● **ASSIGNMENT**
Exact transcription of the following records is needed, with every picture dropped.

= = = = =

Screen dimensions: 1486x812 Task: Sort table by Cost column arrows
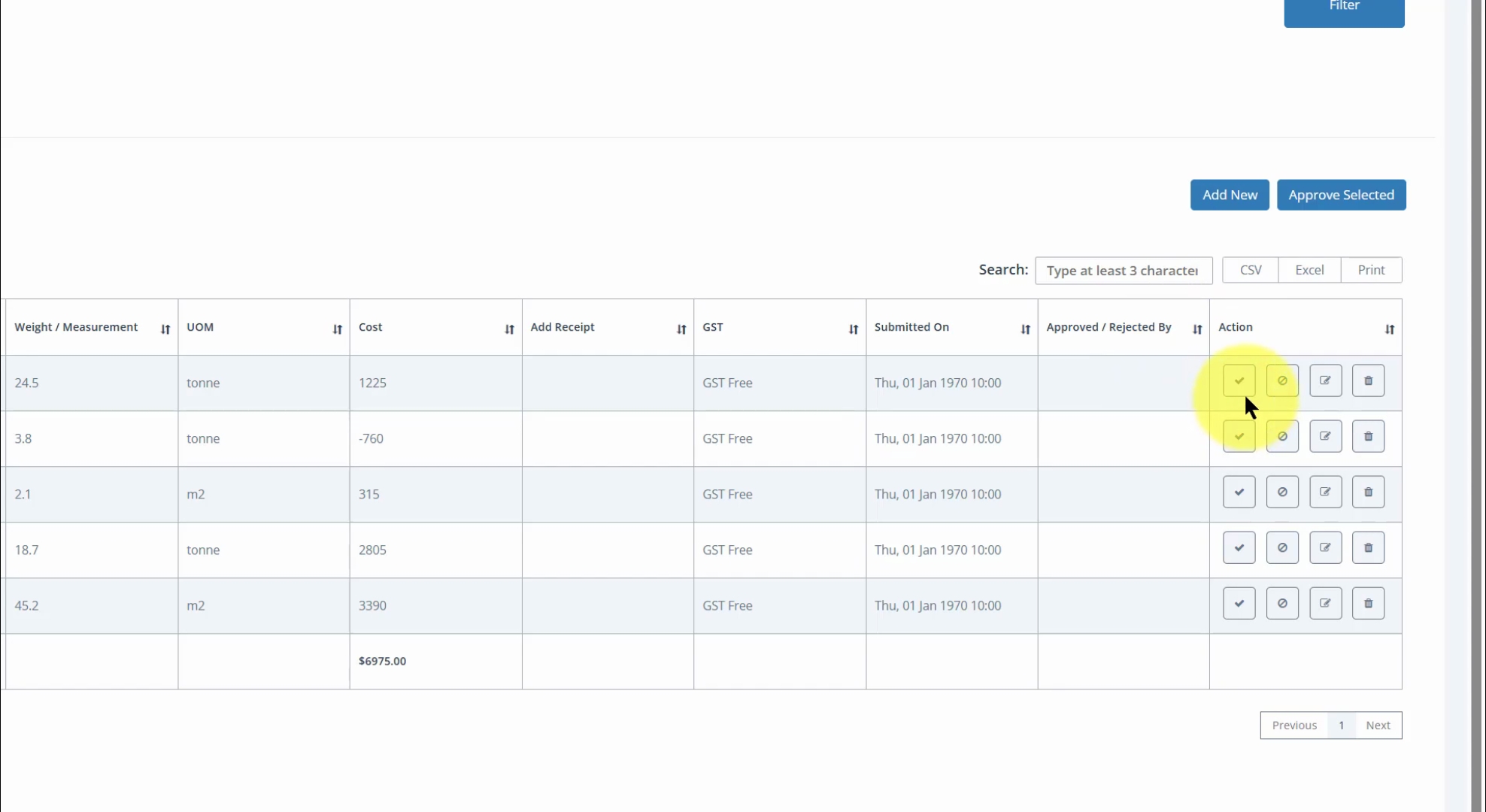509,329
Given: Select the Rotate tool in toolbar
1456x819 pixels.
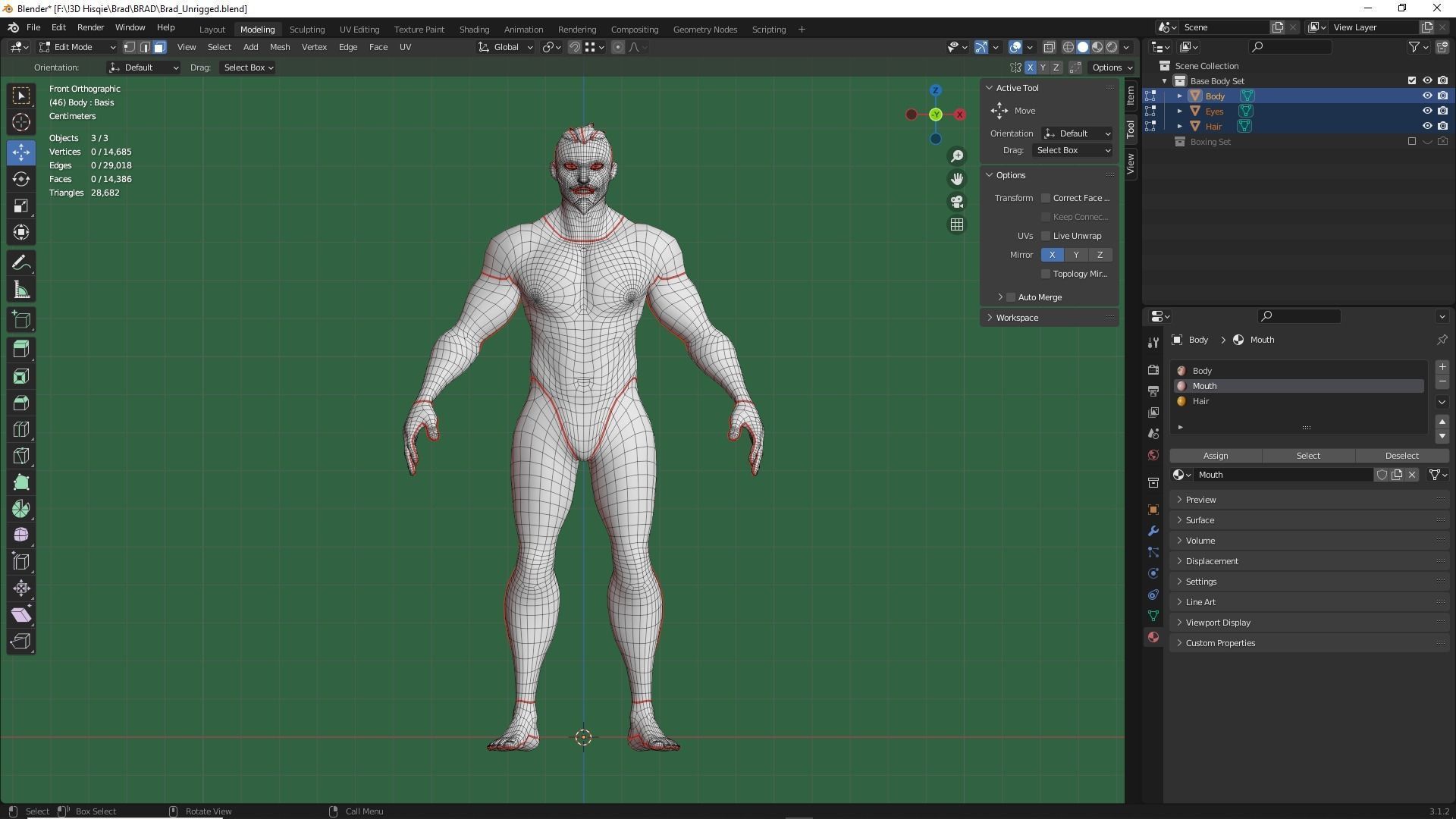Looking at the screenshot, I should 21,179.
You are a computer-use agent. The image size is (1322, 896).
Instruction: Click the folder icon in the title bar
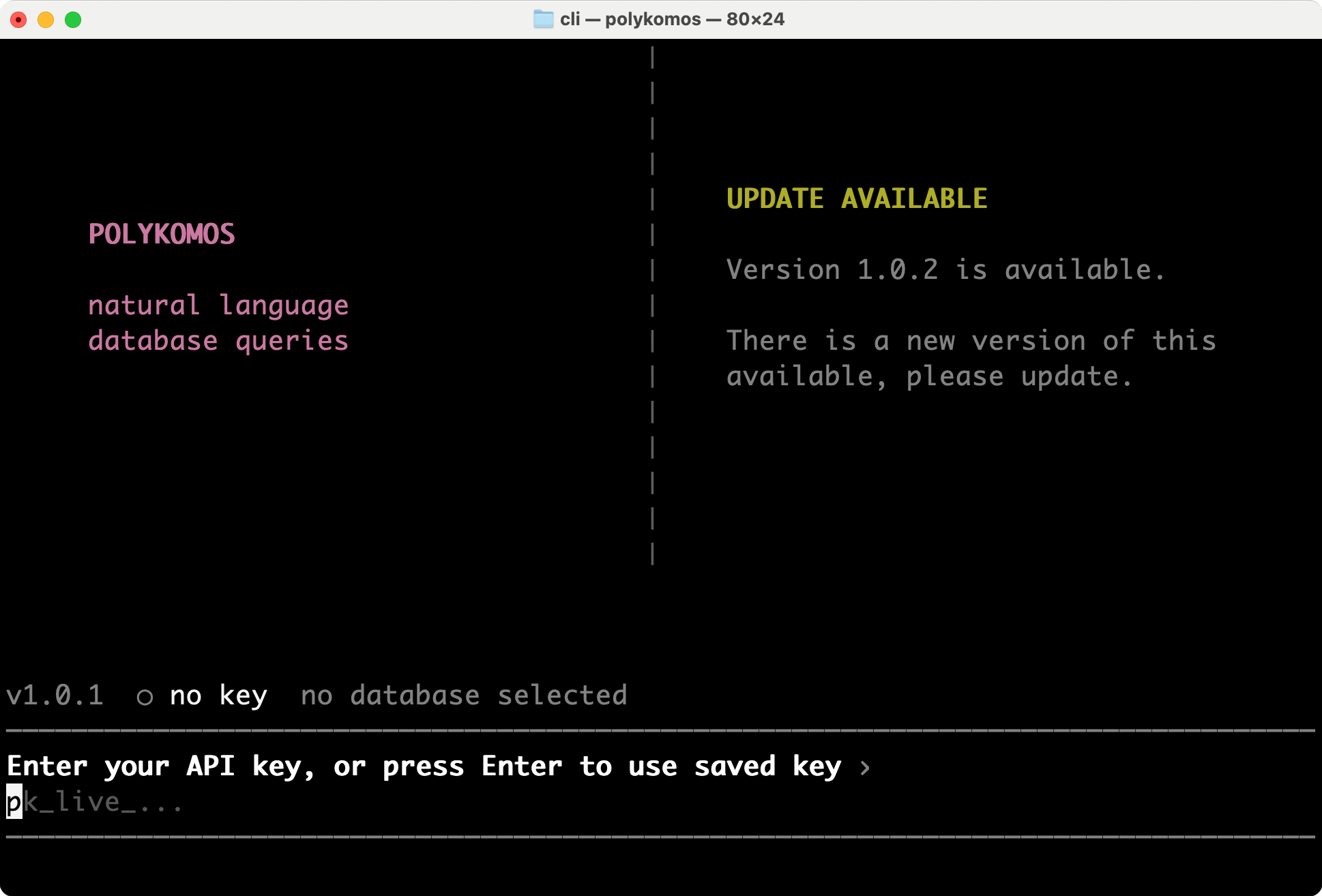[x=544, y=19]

= = = = =

● **SOLUTION TO THIS PROBLEM**
Screen dimensions: 1486x812 Task: Sort table by Cost column arrows
509,329
Given: Select the Rotate tool in toolbar
1456x819 pixels.
Looking at the screenshot, I should 21,179.
You are a computer-use agent. The image size is (1322, 896).
Instruction: Click the folder icon in the title bar
[x=544, y=19]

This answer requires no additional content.